The 2015 book/movie relationship has already started off on the right foot with news that Jennifer Lopez's character in The Boy Next Door (an English teacher) is given a "first edition" of The Iliad by the boy next door. Let's see if any of these book to movie adaptations can top that.

10. Fifty Shades of Grey (February 13)

Some pertinent facts about Fifty Shades of Grey:

-It's been rated R for "some unusual behavior." I'm serious.

-One of the book's raunchiest moments has been cut, and it wasn't even considered to make the film, because, says the director, it "served no purpose in furthering the plot"

-For research, Jamie Dornan, who plays Christian Grey, sat in a dungeon and watched a BDSM scene play out, and had this to say: "I think plane spotting is far weirder than S&M. That I really don’t get.

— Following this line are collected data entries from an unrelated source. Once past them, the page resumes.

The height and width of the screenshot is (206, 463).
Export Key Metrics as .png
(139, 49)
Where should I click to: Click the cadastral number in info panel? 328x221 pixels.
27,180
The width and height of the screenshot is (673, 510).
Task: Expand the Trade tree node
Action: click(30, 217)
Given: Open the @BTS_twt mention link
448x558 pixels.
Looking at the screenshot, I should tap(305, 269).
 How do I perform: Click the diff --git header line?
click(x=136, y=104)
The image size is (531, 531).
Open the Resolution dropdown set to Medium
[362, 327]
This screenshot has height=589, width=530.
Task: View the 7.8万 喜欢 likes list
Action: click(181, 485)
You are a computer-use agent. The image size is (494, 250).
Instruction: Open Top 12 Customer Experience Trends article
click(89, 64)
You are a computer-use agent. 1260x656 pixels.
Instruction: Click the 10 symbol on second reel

I can understand why people are into S&M, but standing outside Heathrow Terminal 5 waiting for Ryanair to come in?"

-It's 122 minutes long

9. The End of the Tour (TBA 2015)

This adaptation of David Lipsky's 2010 book about the road trip he took with David Foster Wallace has already ruffled some feathers--most importantly, Wallace's family has objected, saying: "David would never have agreed that those saved transcripts could later be repurposed as the basis of a movie." But early reviews out of Sundance are very positive, so who knows. The film follows Wallace (Jason Segal) and Rolling Stone reporter Lipsky (Jesse Eisenberg) on the last leg of Wallace's Infinite Jest tour.

8. Carol (TBA 2015)

This book-to-film adaptation has been at least 11 years in the making, but is finally hitting post-production. It's based on Patricia Highsmith's novel (also known as The Price of Salt, which she first published under the name Claire Morgan), which was initially banned because 1950s readers couldn't handle the story of a married woman (played by Cate Blanchett) falling in love with a young girl (played by Rooney Mara). Highsmith books lend themselves particularly well to the big screen (The Talented Mr. Ripley, Strangers on a Train), so hopes are high for this one.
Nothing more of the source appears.